- [Your instructions]: Skip the pictures and repeat each line of the data exactly.
━━━━━ Exercise inputs ━━━━━
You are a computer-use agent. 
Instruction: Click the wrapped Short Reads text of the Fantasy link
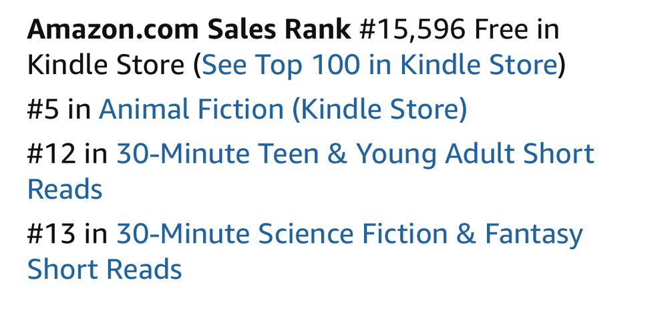tap(104, 270)
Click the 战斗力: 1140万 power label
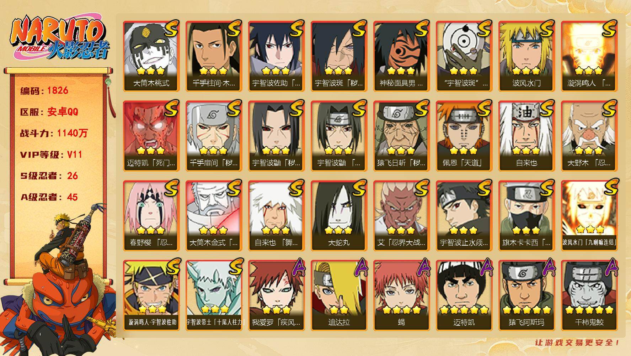631x356 pixels. click(x=54, y=133)
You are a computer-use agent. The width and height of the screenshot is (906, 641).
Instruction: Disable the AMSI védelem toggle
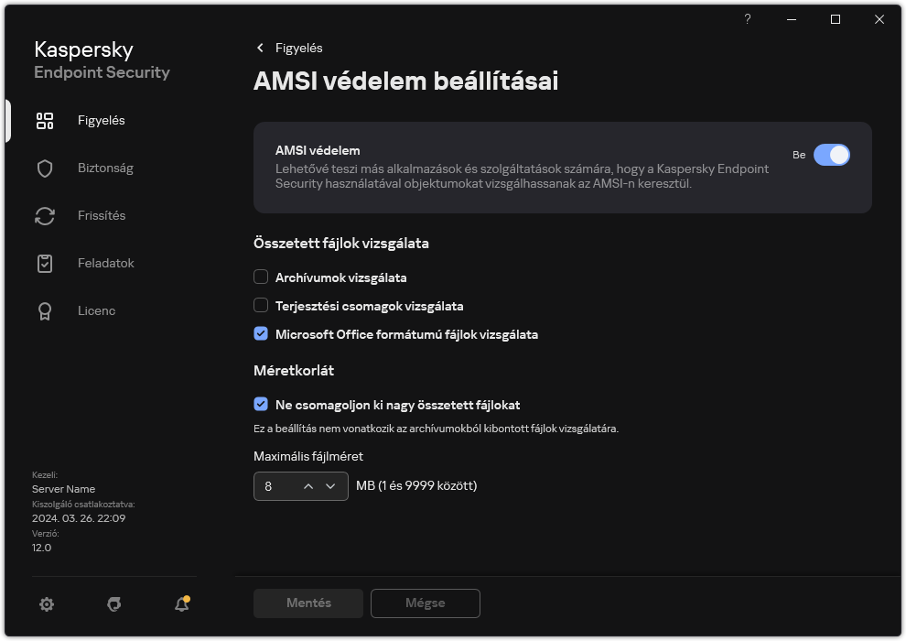tap(833, 155)
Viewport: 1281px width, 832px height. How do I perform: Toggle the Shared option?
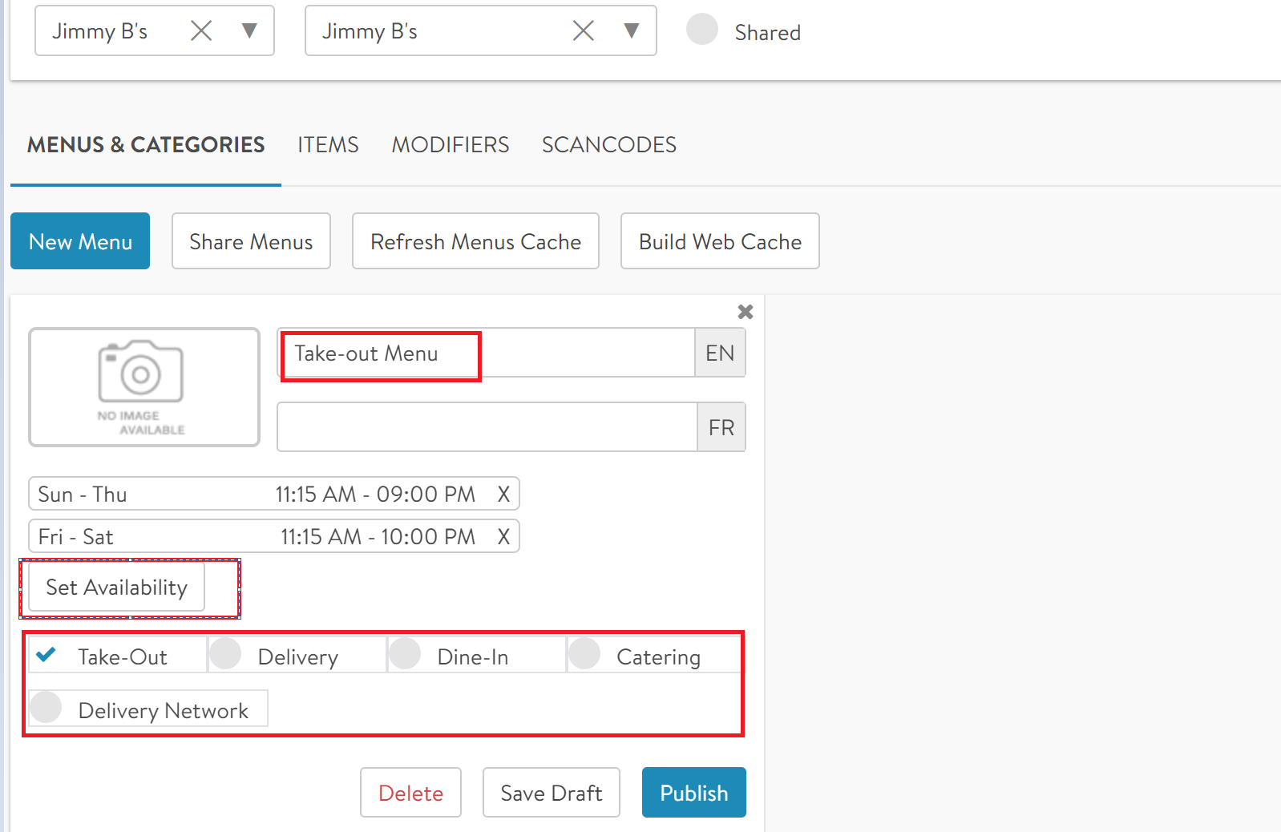(702, 30)
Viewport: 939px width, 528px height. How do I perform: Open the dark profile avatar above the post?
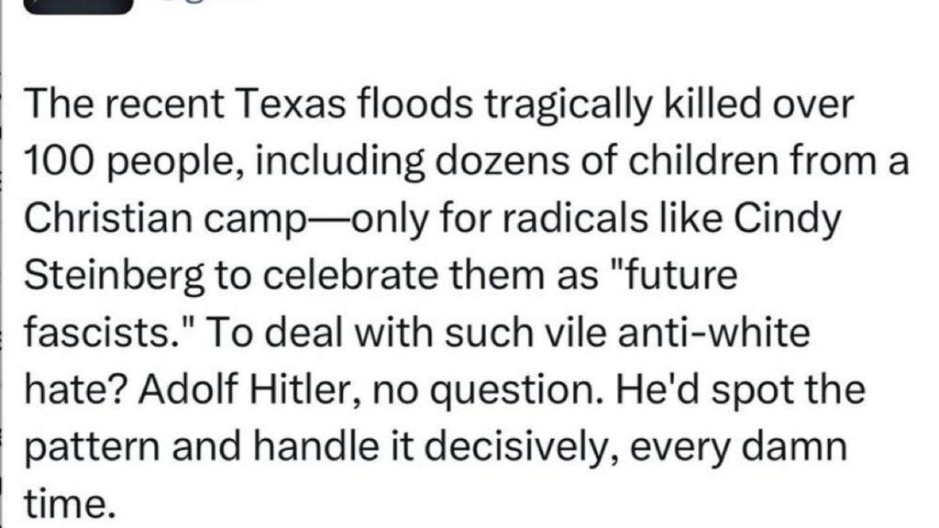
━━━━━
- [Expected answer]:
You are a computer-use agent. 
Instruction: Click the wrapped Short Reads text of the Fantasy link
tap(104, 270)
Click the 战斗力: 1140万 power label
631x356 pixels. click(x=54, y=133)
You are a computer-use agent. The width and height of the screenshot is (906, 641).
Instruction: Disable the AMSI védelem toggle
tap(833, 155)
Viewport: 1281px width, 832px height. How do I perform: Toggle the Shared option?
(702, 30)
Viewport: 939px width, 528px height. How do I perform: Open the dark profile avatar above the post?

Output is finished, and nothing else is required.